* What is needed: Each entry below is to be restated word for word, with no pictures carried over.

* Input data:

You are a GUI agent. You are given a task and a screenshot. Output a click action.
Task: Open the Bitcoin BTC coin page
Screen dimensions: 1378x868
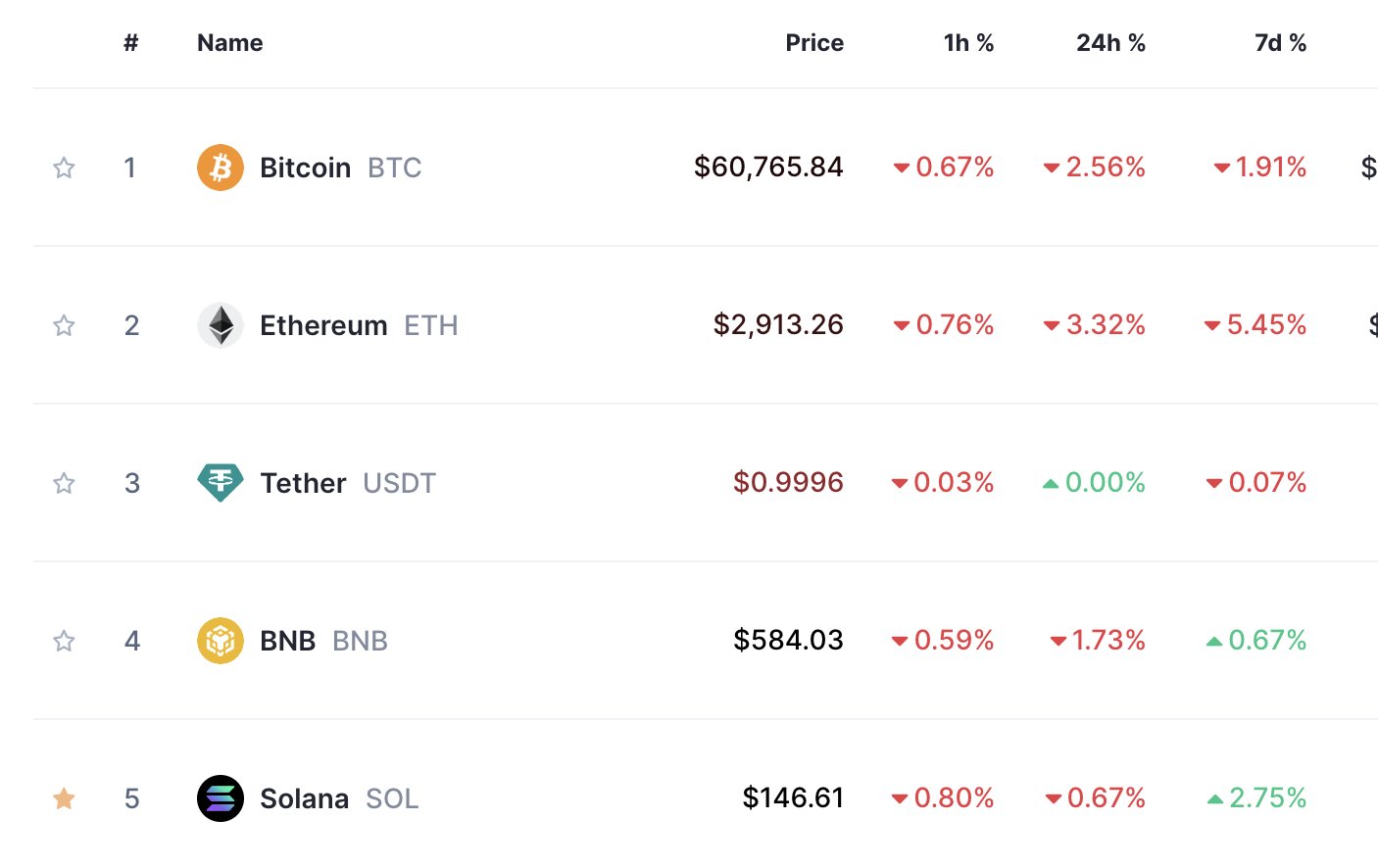coord(340,168)
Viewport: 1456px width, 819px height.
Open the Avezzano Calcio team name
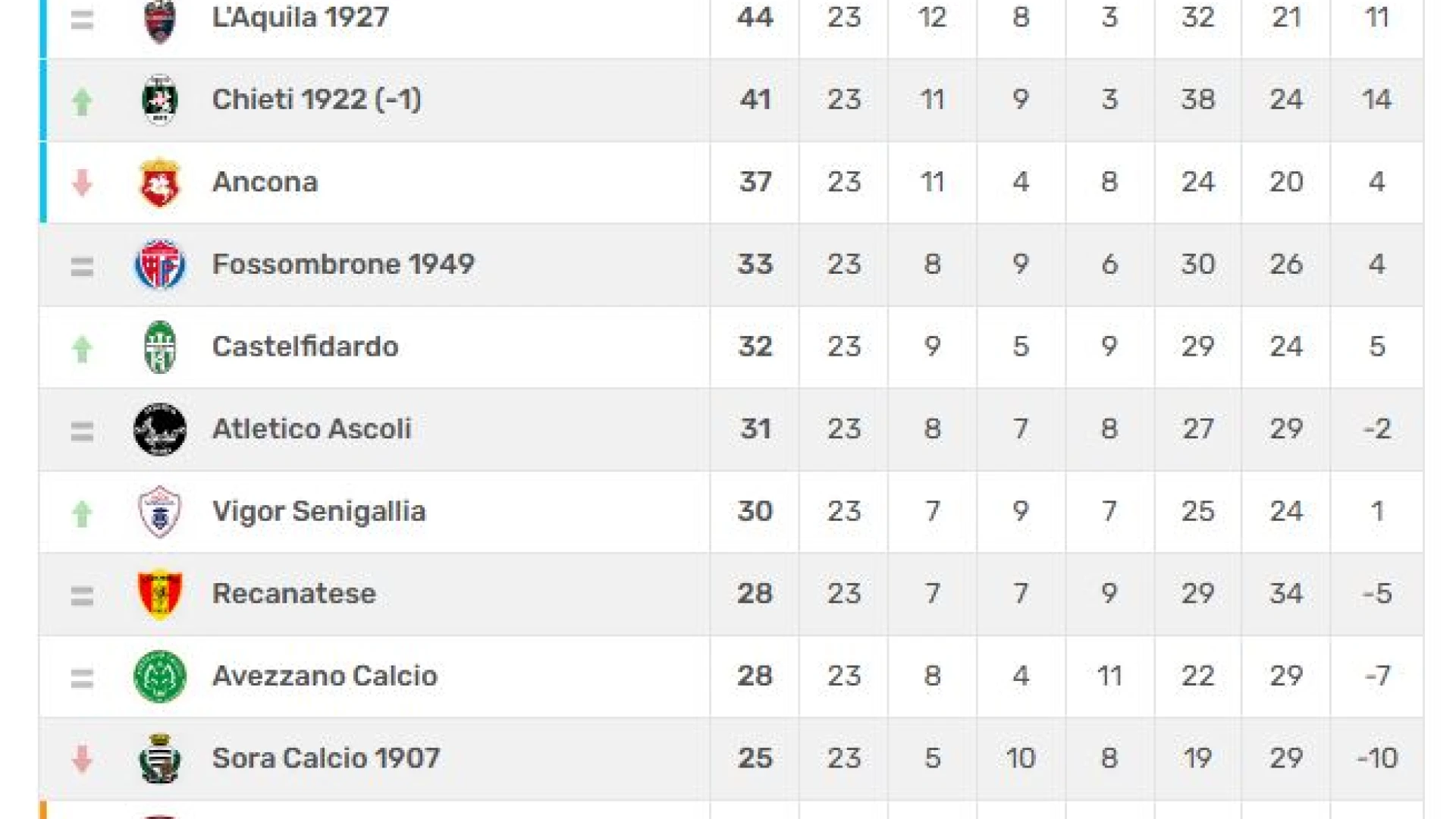click(325, 676)
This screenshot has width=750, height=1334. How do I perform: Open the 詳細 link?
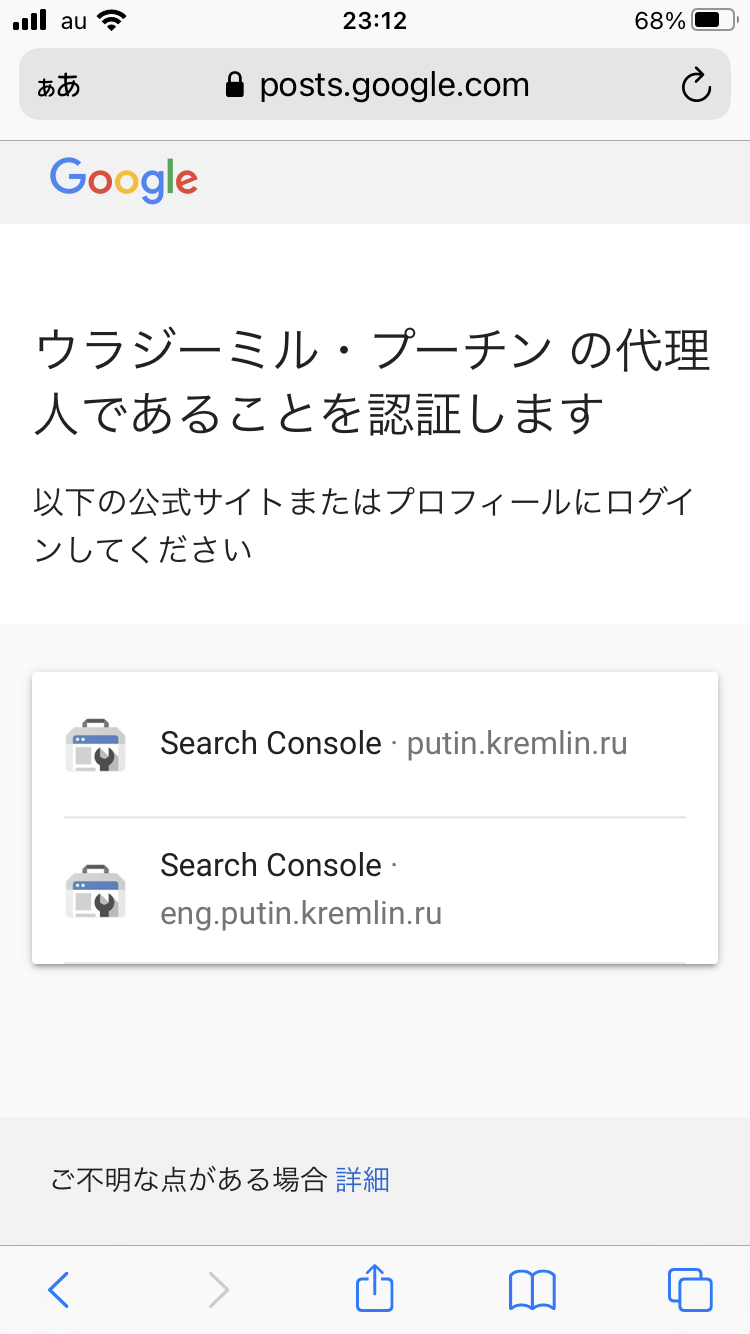pos(362,1180)
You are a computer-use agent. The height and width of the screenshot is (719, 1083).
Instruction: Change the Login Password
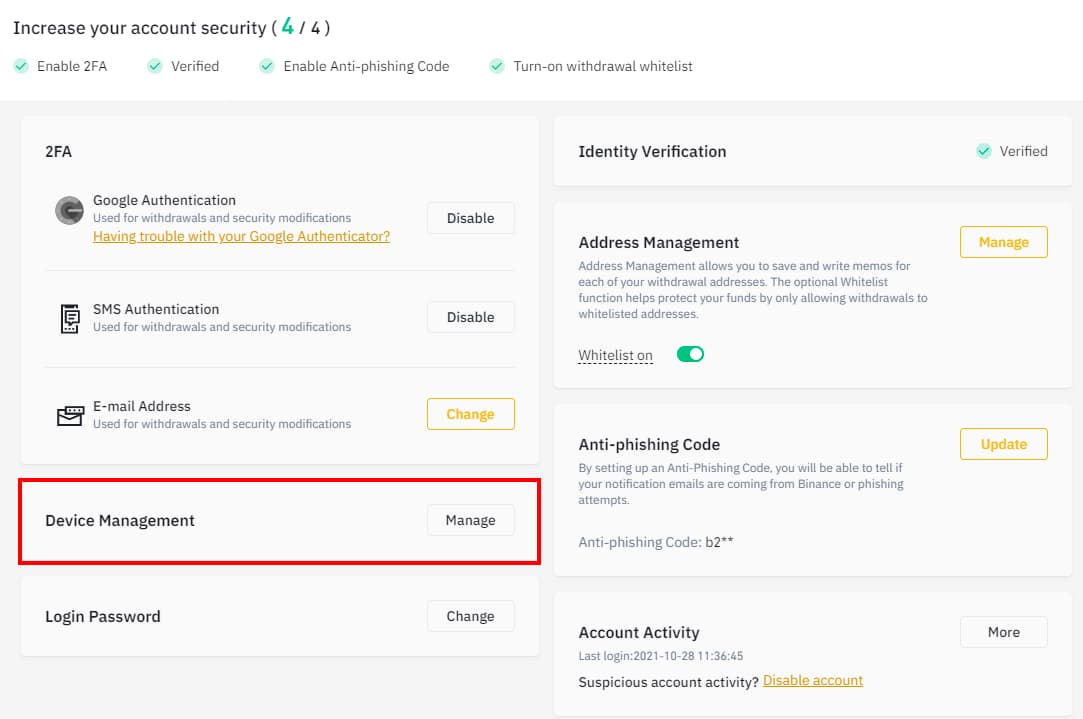pyautogui.click(x=470, y=616)
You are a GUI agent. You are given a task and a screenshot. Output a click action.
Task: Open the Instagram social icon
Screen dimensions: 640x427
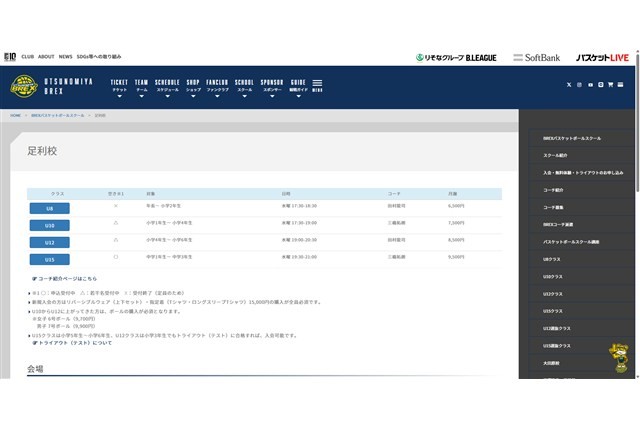tap(577, 85)
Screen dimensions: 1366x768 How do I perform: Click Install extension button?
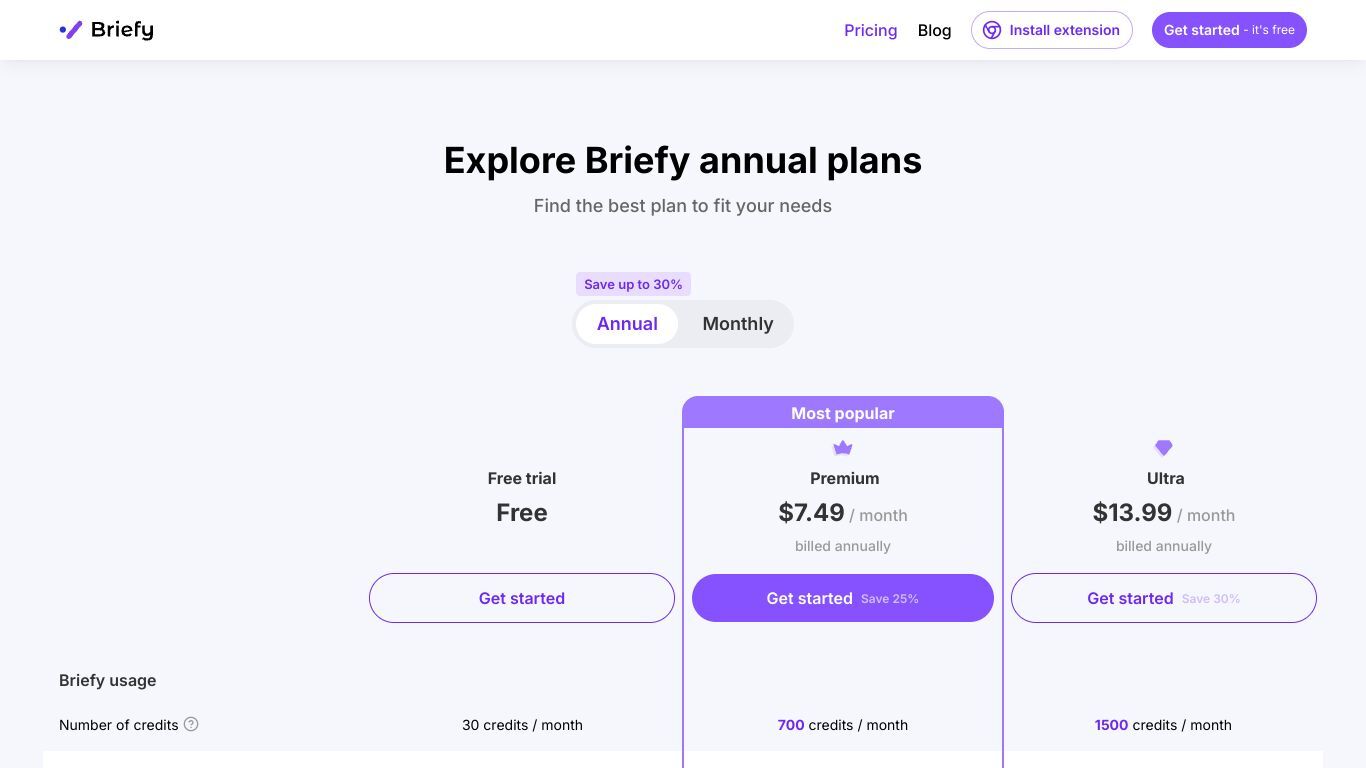1052,30
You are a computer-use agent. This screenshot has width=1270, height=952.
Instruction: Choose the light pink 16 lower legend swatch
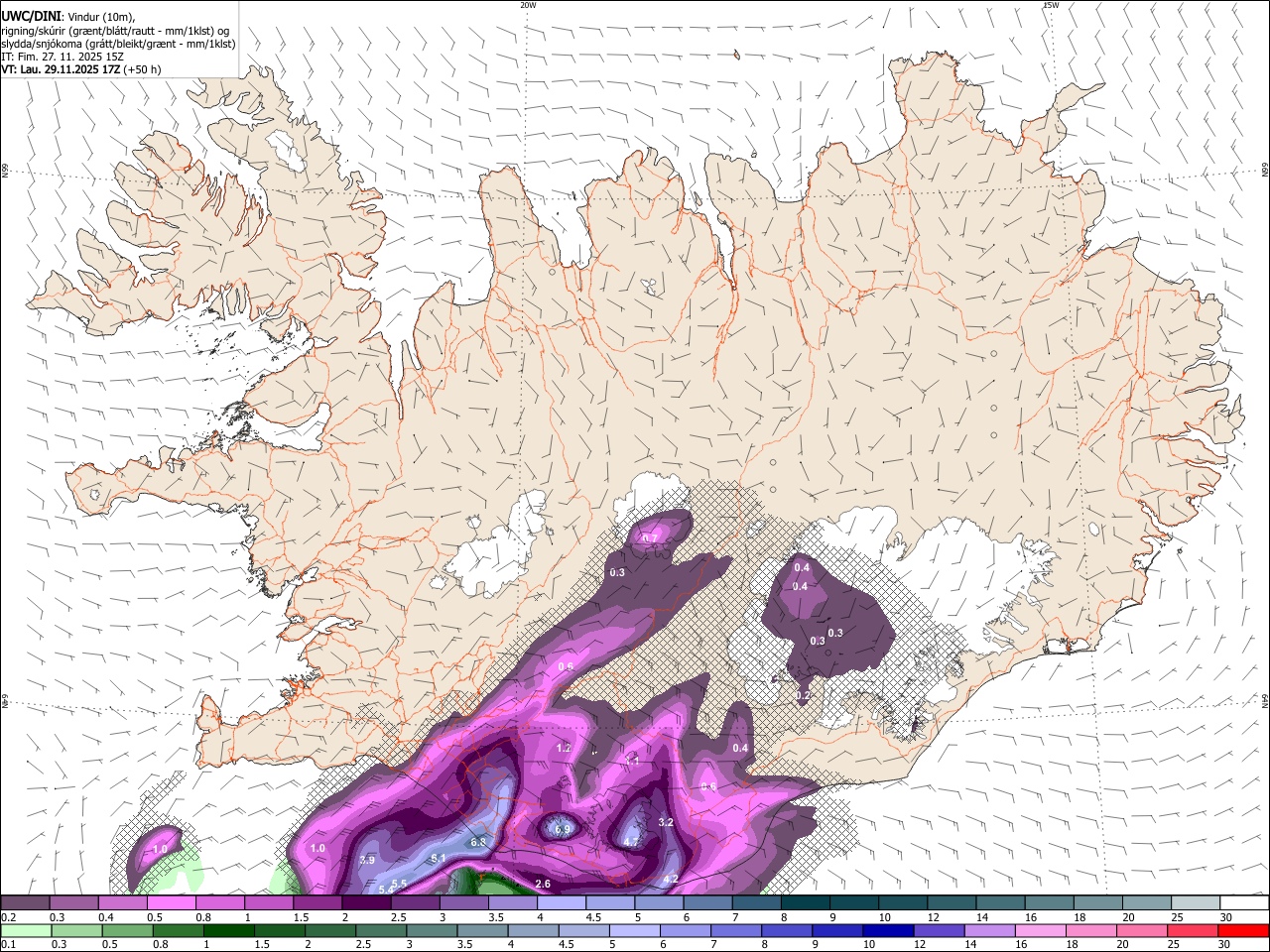click(x=1039, y=930)
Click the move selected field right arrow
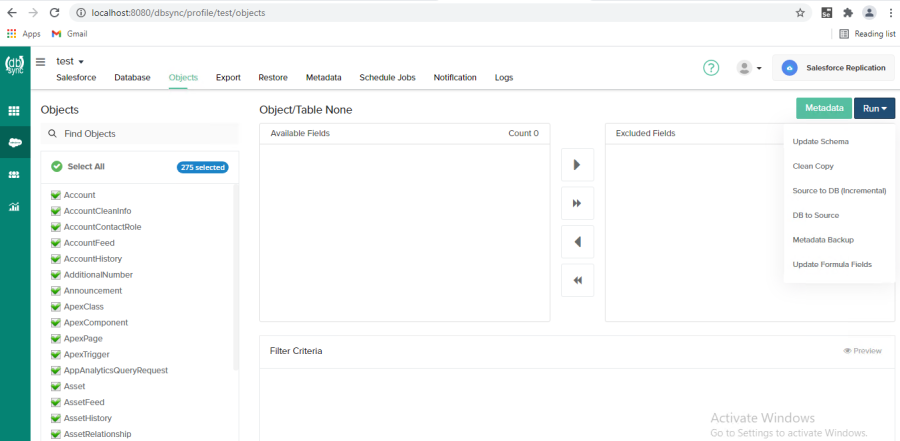The width and height of the screenshot is (900, 441). tap(577, 165)
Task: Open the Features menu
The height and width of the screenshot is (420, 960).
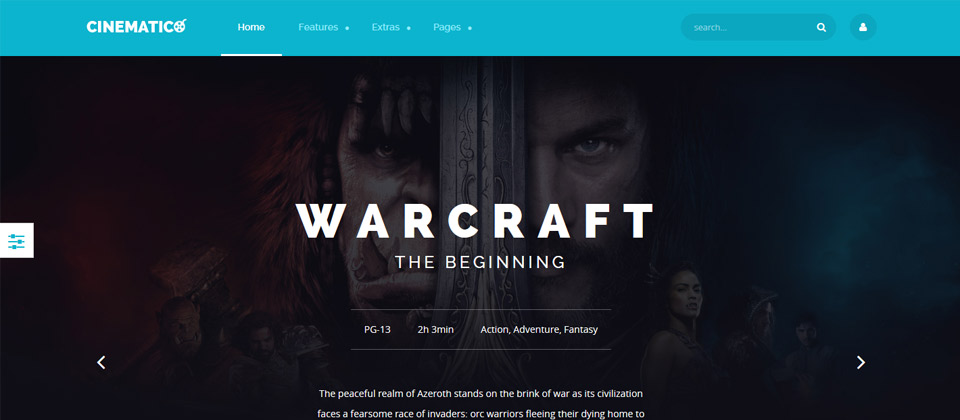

* Written answer:
You are a GUI agent. You are given a task and a screenshot. Output a click action.
Task: Open the Bitcoin BTC coin page
Screen dimensions: 1378x868
coord(340,168)
Viewport: 1456px width, 819px height.
Open the Avezzano Calcio team name
click(325, 676)
This screenshot has width=750, height=1334. How do I perform: Open the 詳細 link?
pos(362,1180)
You are a computer-use agent. The height and width of the screenshot is (719, 1083).
Instruction: Change the Login Password
pyautogui.click(x=470, y=616)
You are a GUI agent. You are given a task and a screenshot. Output a click action.
Task: Open the Instagram social icon
Screen dimensions: 640x427
tap(577, 85)
Screen dimensions: 1366x768 How do I perform: Click Install extension button?
1052,30
You are a computer-use agent. This screenshot has width=1270, height=952.
Instruction: Choose the light pink 16 lower legend swatch
click(x=1039, y=930)
Click the move selected field right arrow
The width and height of the screenshot is (900, 441). tap(577, 165)
Task: Open the Features menu
The height and width of the screenshot is (420, 960).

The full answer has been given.